Sadly, there aren't a lot of iso-cost nodes. So the above-outlined procedure isn't too effective in reducing problem size. I've been noodling with a relaxation - combining 'almost' iso-cost demand nodes. For instance, if two demand nodes have slightly differing transportation costs for a supply node or two but are the same for all other supply nodes, combining them should degrade accuracy only a smidgen.

Does this sort of node clustering sound familiar?

asked 18 Dec '12, 00:03

SanjaySaigal's gravatar image

accept rate: 13%

I'm not sure whether this is a graph theory problem or not, but it seems more like a pre-processing technique for a specific problem.

(18 Dec '12, 03:31) Ehsan ♦

Couple of clarifications to my original question:

  1. Indeed this is a practical problem
  2. Theoretical efficiency is not really a concern
  3. Optimality is not a goal. A 'good enough' reduction in |D| is
  4. Historical shipments may be used to weight Paul's distance metric

Thanks all.

(19 Dec '12, 14:29) SanjaySaigal

You might want to put the clarifications in the question itself, rather than as a comment. I think I've misread the original question slightly; will edit my original answer accordingly

(19 Dec '12, 17:50) yeesian

You're looking for some sort of graph decomposition algorithm/heuristic. (Disclaimer: graph algorithms are most definitely not my "thing", so read the rest of this answer with a jaundiced eye.) Here's one ad hoc approach:

  1. Treat supplier costs for each demand node as a vector of dimension \(|S|\) (per yeesian's answer), pick your favorite norm, and compute the norm of the difference in supplier cost vectors between each pair of demand nodes (\(O(|D|^2|S|)\)). Call this the distance between demand nodes.
  2. Select a cutoff for distance and create a new graph on the demand nodes, where two demand nodes are connected by an edge iff the distance between them does not exceed the cutoff (\(O(|D|^2)\)).
  3. Decompose the graph into maximal cliques, and collapse each clique into a pseudo/meta/ersatz demand node.

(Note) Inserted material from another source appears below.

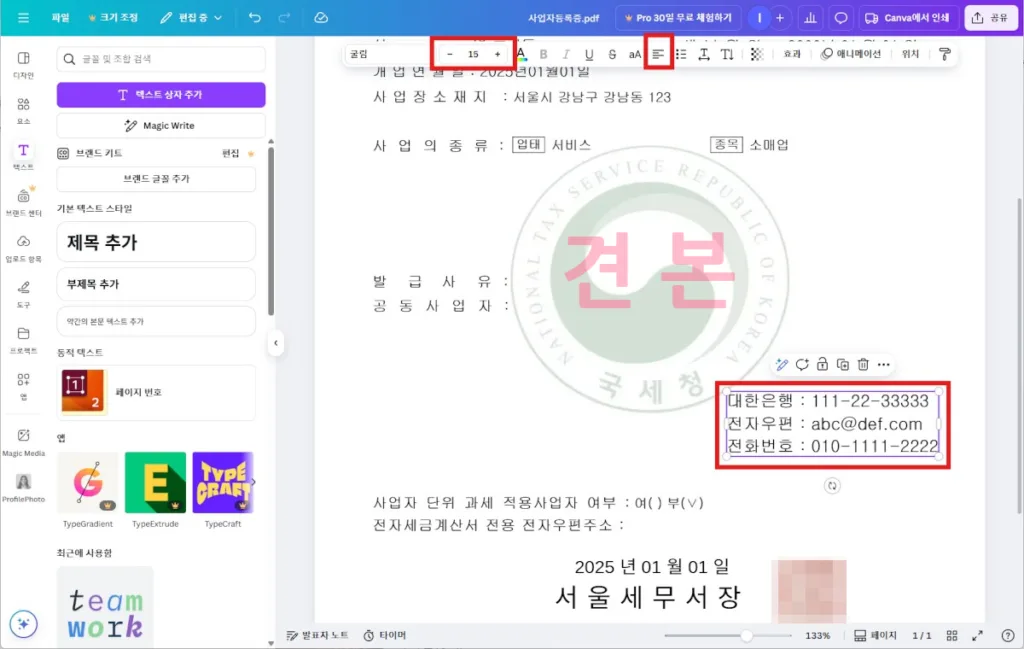Open the 업로드 항목 uploads sidebar icon

click(x=23, y=245)
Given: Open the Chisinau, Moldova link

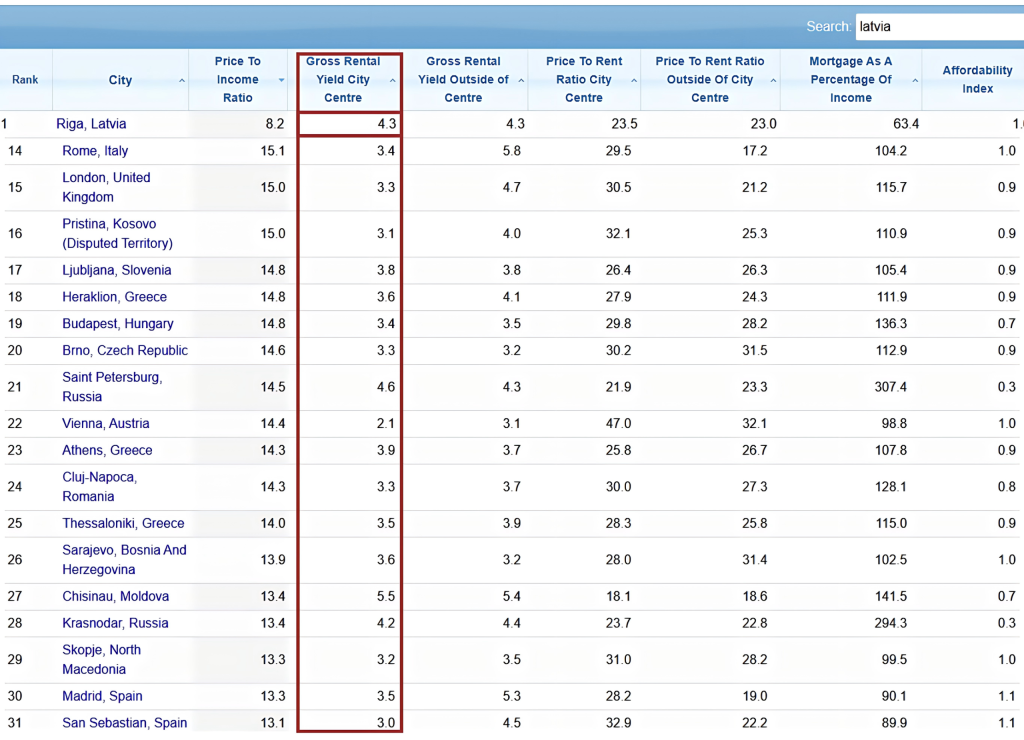Looking at the screenshot, I should (x=115, y=597).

I'm pretty sure that finding an optimal decomposition is NP-hard, but I'm also pretty sure you can find a polynomial-time heuristic of hopefully low enough order. Here's a first cut:

  1. Compute the degree of each demand node (\(O(|D|^2)\)) and sort the list of demand nodes into descending degree order (\(O(|D|\log |D|)\) using a tree sort).
  2. Starting with the first node, compute a maximal clique by adding connected nodes in descending degree order so long as they are connected to all members of the clique (\(O(|D|^2)\) per node) and remove it from the graph.

This should be \(O(|D|^3)\) overall. I have no idea how it fares in terms of the average number of cliques generated.


answered 19 Dec '12, 11:09

Paul%20Rubin's gravatar image

Paul Rubin ♦♦
accept rate: 19%

Paul - yours is the path I also started down, noting that we should avoid recursive merging.

For instance, if ABCD and AEF are two cliques in the 'distance graph', first shrink ABCD into a supernode (call it Z). Avoid merging demands E and F into Z too. Though 'near' each other and A, they are not near B, C or D. Instead, create Z (=ABCD) and Y (=EF) to reduce |D| by 4.

I think you imply that when you mention removing shrunken cliques.

By iterating over cutoffs, we can get a tradeoff curve. Pick the best "bang for the buck", however that is defined, to get the desired clustering.

(19 Dec '12, 14:22) SanjaySaigal

Sanjay: Yes, there would be no recursive merging in my approach. If ABCD were the first maximal clique produced (implying that E and F were each too far from at least one of A, B, C or D), all four of A..D would be removed from the "to-do" list of nodes, and would be ineligible to belong to any other clique.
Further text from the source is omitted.